We’re not sure if we want to go through another month of playing around with our brain chemistry.  At the very least we were hoping to have a discussion with him about the options.  But then, he knows we’d just go and research the drug he suggested anyway, so this way he saves himself a half hour appointment.  OK, that sounds too harsh…  He actually is a very kind man.  I think we’re just stinging a bit as it feels as if we’ve been treated as a number rather than a person.

—————-
Now playing: Missy Higgins – Stuff and nonsense
via FoxyTunes

We got a new camera :)

Hasn’t made us a better photographer, but it’s good fun.  This is what we woke up to this morning…

Waxeye in the frost

Waxeye in the frost

He’s eating some bread we threw out yesterday.

Airports and families

We went to pick up the mother from the airport today.  It was pouring with rain and the wind was coming as an icy blast from the Desert Road.  While we were sitting in the airport lounge we were dissociating badly and switching all over the place.  It wasn’t a negative thing, just unsettling and rather unusual.  Part of the reason was because there was a high number of families with young children in the lounge area.  At one point a girl who was about 3-4 and what appeared to be her father came and sat near us.  The girl was a typical 3-4 year old on a rainy day – full of energy and excited about seeing who was coming on the plane.  She ran up to the glass looking out over the runway and was pressed her nose up against the glass.  All the time the man with her was talking softly to her.  But he was also listening to what she was saying.  When she went up to the glass he  followed her and crouched down beside her.  He kept his hands in his jacket pockets and just talked to her as if she was a 3-4 year old.  He didn’t fondle her.  He didn’t talk to her like an adult.  He didn’t expect her to sit down and be quiet.  He treated her like the child she was and he would look after her.  She didn’t have to look after him.  She didn’t have to gauge his mood.  She didn’t have to stand in front of him for the fondling.

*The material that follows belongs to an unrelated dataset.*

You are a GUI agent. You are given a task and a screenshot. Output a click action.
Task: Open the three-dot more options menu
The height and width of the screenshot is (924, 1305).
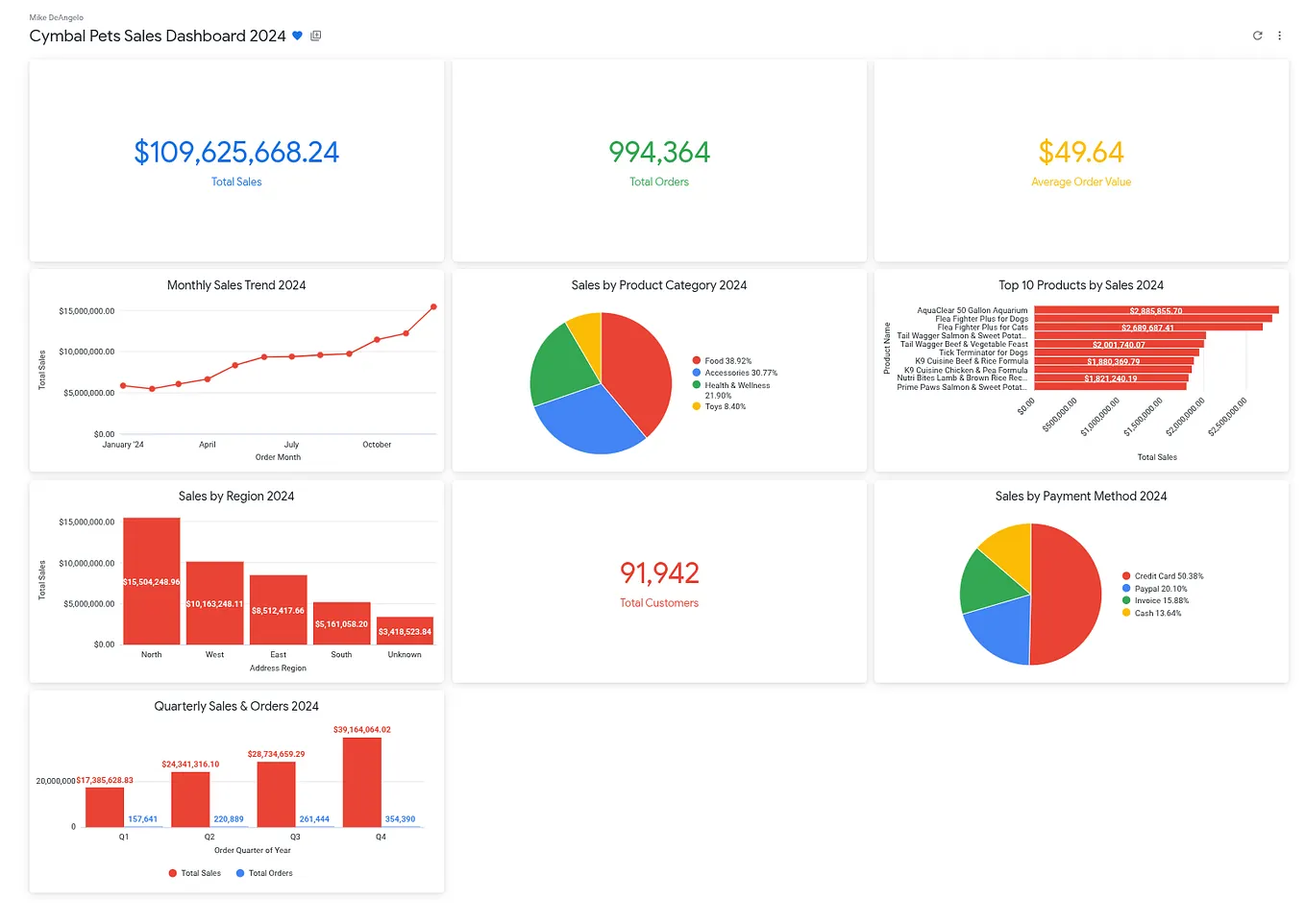pyautogui.click(x=1279, y=36)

Is that how fathers are meant to treat their daughters?

We know that on an intellectual level what we saw today was how it’s meant to be.  We treat any child who comes near us with the care and respect that this man showed this girl.  But today for some reason one of us stared at this interaction and asked if that’s what normal looks like.  It was like it was the first time they’d seen something that didn’t involve a girl being hurt.

Soon after another family came by.  This was a woman with four children – some her own and some nephews.  She did an amazing job of managing these children.  She got them co-operating without making the older one responsible for the others.  The youngest girl was always monitored and allowed to take part in the activities of the others.  At one point the woman asked the children to sit down so that the could eat the food she’d brought to help ease their boredom during the wait for the plane.  At this point another young one of ours got caught in a flashback briefly as they heard the voice say to “Sit there and shut up”.  What the woman had actually said was to “Sit there and share your chippies with your cousin”.  The tone of voice she used was calm and questioning rather than demanding.  The different tone she used was enough to break the descent into the flashback.

I have no idea why these events affected us so deeply today.  I have no idea which young ones were so eager to watch what was happening at the airport.  I do know that it was TR who greeted the mother from the plane and went supermarket shopping with her.  That in itself is very unusual.  TR is a roamer like B, but rarely comes forward to talk to anyone.  She did talk to a former psychiatrist once, which was rather amusing considering she knows very little about our life in the real world.